The most you can hope to get out of the European Council is a form of promissory note that they will, when the time comes, aim to revise the Lisbon treaty in the way you want. Such a promissory note could take the form of an international treaty between the 28 states, lodged with the UN. But such a thing cannot touch directly upon the primary law of the EU.
The Vienna Convention on the Law of Treaties (1969), to which the UK and all other EU states are party, lays down certain conditions for the reinterpretation of existing statutes. It recalls that signatories sign treaties in their mutual interest (pacta sunt servanda), and in good faith. Treaties can be abrogated if there has been a fundamental change of circumstances (which, in this case, there is not). Denunciation of a specific clause (for example, ‘ever closer union’) is only allowed if it is not an essential basis of the whole treaty (which, in this case, it is).
So it may be possible to get the 28 to write a treaty that commits their own national parliaments to be more assertive in EU matters. And a draft emergency brake clause could be postulated in this way for the non-euro states. But it will not be possible by this method to alter a jot of the Lisbon treaty or to subvert the two cardinal principles of EU law when it comes to EU citizenship. And an intergovernmental agreement to allow 28 different interpretations of ‘ever closer union’ would be politically risible and legally unsustainable.

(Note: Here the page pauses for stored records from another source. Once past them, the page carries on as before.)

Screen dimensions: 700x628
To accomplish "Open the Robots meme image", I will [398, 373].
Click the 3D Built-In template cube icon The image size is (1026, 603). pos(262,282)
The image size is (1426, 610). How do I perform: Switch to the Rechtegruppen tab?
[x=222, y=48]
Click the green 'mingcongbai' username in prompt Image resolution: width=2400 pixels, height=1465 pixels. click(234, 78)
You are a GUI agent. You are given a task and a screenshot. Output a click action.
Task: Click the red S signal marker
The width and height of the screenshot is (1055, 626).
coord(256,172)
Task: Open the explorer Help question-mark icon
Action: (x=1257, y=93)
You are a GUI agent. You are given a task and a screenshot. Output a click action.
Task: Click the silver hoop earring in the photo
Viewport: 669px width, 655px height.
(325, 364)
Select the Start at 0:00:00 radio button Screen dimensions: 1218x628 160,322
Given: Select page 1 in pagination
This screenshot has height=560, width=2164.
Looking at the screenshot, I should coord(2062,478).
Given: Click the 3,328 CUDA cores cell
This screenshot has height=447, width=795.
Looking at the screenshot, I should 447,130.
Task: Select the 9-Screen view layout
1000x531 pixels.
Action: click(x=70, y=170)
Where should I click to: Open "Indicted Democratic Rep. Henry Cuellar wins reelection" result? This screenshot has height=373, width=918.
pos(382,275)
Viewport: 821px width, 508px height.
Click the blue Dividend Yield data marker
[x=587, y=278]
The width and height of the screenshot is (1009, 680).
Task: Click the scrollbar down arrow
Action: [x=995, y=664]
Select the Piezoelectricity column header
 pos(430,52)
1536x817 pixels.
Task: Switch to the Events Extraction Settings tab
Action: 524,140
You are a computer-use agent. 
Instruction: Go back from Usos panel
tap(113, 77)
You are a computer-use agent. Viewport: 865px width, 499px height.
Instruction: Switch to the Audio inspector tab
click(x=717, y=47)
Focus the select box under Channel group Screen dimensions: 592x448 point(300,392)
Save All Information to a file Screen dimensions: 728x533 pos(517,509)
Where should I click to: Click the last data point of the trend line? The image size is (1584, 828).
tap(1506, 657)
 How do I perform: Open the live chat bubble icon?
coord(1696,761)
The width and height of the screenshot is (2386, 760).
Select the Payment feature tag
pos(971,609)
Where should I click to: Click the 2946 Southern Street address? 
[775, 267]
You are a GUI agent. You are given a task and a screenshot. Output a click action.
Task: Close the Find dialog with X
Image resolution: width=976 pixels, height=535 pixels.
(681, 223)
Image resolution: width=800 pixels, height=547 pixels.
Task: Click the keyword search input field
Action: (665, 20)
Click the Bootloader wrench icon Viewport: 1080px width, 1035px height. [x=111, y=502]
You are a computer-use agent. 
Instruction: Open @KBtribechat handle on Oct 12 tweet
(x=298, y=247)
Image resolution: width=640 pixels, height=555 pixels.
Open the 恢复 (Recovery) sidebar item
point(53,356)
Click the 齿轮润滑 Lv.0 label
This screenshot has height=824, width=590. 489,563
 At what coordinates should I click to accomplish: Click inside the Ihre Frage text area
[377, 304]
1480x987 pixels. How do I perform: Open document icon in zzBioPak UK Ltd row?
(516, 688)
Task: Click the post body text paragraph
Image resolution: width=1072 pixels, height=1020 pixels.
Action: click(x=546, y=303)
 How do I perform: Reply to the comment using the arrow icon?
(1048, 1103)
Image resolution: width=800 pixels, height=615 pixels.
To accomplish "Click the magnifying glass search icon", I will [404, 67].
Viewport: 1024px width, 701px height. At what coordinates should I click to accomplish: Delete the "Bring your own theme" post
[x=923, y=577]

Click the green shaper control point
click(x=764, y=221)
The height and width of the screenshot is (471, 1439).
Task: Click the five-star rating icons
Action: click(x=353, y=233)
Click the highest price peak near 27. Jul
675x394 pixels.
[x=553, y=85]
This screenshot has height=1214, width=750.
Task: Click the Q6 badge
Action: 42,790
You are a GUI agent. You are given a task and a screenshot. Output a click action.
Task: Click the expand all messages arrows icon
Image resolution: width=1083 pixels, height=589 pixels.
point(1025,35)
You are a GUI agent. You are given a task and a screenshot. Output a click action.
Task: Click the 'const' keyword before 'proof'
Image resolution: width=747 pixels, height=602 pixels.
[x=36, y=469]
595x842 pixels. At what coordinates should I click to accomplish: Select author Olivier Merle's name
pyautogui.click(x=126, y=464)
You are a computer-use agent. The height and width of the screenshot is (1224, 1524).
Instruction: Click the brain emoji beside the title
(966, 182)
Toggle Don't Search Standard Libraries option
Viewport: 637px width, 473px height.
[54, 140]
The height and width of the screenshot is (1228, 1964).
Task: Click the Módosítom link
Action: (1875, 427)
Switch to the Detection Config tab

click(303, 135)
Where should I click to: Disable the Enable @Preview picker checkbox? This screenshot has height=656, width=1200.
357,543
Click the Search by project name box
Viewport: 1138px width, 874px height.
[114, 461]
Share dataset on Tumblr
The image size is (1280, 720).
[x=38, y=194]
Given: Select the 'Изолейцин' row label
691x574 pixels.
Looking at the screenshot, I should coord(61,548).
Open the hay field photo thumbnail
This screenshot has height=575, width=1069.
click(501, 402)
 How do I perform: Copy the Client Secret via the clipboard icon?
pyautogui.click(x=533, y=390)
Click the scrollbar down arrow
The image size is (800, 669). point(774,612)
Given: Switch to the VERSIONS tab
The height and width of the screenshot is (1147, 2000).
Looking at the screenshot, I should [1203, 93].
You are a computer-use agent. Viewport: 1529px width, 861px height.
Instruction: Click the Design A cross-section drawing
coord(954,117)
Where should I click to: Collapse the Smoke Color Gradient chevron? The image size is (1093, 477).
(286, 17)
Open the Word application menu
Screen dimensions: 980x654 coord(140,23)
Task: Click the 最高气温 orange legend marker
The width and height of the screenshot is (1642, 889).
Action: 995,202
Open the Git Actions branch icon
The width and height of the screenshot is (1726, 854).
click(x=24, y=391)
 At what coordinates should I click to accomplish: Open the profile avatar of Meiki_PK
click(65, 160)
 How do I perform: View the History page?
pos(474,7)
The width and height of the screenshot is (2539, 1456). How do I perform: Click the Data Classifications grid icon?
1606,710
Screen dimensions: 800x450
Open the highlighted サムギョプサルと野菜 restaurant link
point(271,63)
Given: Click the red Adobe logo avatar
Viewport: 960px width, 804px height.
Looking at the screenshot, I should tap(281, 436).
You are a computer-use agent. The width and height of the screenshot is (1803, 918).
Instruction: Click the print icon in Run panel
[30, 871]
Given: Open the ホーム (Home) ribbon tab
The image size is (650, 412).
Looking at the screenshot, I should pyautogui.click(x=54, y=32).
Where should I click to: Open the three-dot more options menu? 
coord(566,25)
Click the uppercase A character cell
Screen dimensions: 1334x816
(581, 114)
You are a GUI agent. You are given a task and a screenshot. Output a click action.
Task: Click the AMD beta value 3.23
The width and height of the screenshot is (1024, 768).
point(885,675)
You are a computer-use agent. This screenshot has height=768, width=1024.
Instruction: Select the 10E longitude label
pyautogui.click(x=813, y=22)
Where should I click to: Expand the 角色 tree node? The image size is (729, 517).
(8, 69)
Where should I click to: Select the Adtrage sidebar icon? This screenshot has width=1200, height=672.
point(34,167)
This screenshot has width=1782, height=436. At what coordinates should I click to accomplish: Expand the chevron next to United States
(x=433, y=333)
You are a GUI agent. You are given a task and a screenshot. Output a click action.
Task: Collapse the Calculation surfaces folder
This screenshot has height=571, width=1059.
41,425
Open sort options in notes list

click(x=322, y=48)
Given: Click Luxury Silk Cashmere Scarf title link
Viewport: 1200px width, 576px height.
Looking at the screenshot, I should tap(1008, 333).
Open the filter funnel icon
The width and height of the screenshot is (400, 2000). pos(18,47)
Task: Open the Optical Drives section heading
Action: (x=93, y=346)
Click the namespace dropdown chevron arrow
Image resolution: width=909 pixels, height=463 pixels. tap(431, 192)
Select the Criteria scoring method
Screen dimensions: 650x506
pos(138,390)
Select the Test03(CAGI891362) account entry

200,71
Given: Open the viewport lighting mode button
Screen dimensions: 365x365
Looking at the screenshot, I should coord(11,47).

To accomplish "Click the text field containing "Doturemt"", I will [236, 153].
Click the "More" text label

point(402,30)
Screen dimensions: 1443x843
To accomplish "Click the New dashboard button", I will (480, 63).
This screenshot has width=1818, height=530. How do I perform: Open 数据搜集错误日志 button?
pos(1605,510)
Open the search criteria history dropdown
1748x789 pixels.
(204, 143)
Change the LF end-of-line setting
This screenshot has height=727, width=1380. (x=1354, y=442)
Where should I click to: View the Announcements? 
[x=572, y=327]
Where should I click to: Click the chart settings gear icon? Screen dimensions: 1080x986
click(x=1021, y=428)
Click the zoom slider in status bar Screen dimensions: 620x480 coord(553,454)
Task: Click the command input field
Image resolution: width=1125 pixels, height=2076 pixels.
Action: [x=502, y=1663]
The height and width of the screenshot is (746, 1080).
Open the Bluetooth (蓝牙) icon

Such an international treaty would need to run the gauntlet of national parliamentary ratification in most, if not all, member states. It would be wide open to judicial review in national constitutional courts, and once lodged there a referral for a preliminary opinion to the European Court of Justice (Article 267 TFEU) on compatibility with EU law would be almost inevitable. Even were the judiciary to be compliant, the time taken to ratify this international treaty would run well beyond the end of 2017 by which time you are committed to hold your referendum.
The simple gets complicated
I must say that the recent reiteration of your demand for an EU Protocol to deal with the supposed problem of the non-Brits has confounded everyone. I understand that you have mooted the idea that this Protocol could be made under the simplified revision procedure (Article 48(6) TEU). Use of the simplified procedure presupposes unanimous agreement by all your colleagues in the European Council and the subsequent ratification of the instrument in all national parliaments or via referenda. But the simplified revision procedure also requires the delivery of a favourable opinion from both the Commission and European Parliament – and, of course, is open to challenge at the Court of Justice. Good luck with all that.
You say, Prime Minister, that you want Britain to remain a member of the European Union. As do I. So I know you will not mind my recording here in this open letter some of my misgivings about your Brexit adventure.